== Task statement ==
Write the entries out again exactly as they stand, but without the pictures.

[Records excerpted from a collection]
↓↓↓

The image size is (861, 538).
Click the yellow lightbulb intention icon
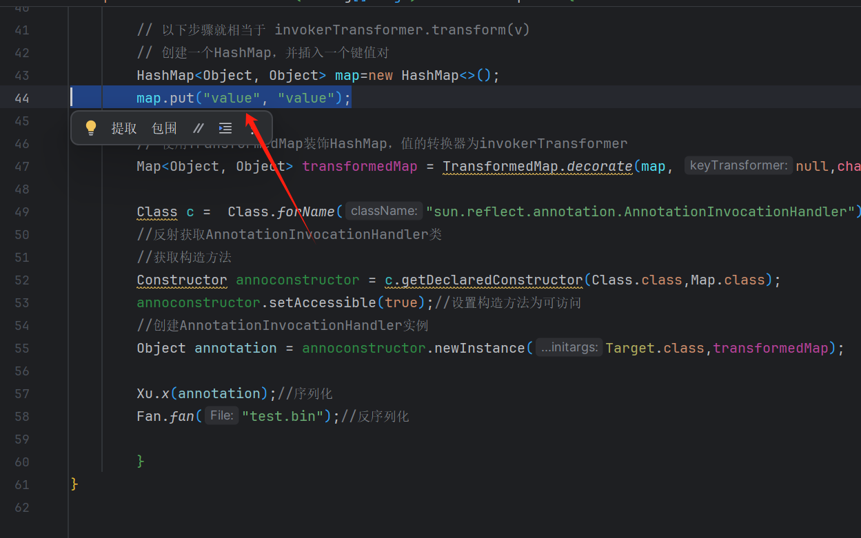coord(91,128)
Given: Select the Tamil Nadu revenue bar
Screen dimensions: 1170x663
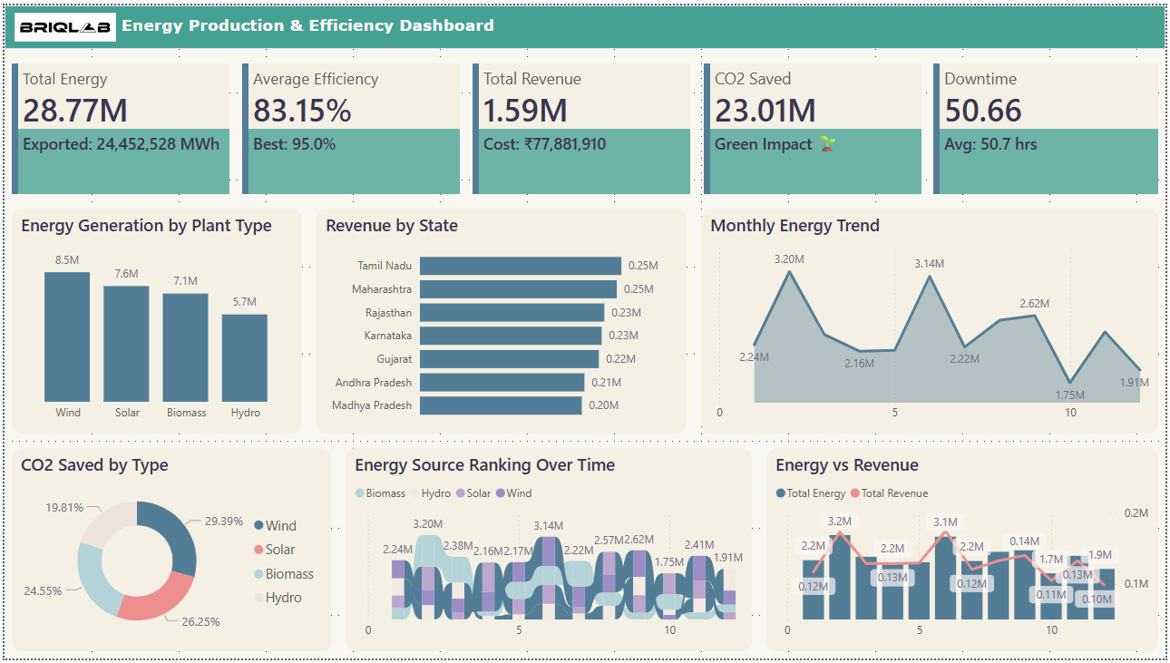Looking at the screenshot, I should click(x=520, y=266).
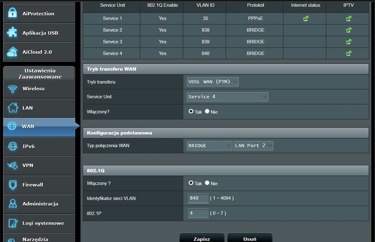The image size is (375, 242).
Task: Open Aplikacja USB puzzle icon
Action: point(12,33)
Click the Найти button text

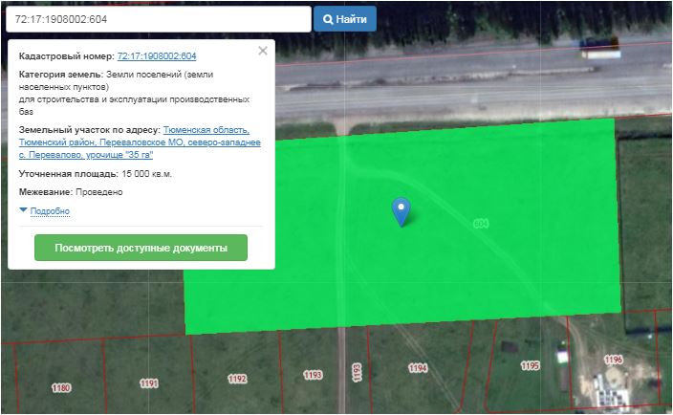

↑↑↑

== Solution below ==
The image size is (861, 538).
Click the yellow lightbulb intention icon
coord(91,128)
Given: Select the Tamil Nadu revenue bar
Screen dimensions: 1170x663
Looking at the screenshot, I should click(x=520, y=266).
The image size is (375, 242).
Task: Open Aplikacja USB puzzle icon
Action: point(12,33)
Click the Найти button text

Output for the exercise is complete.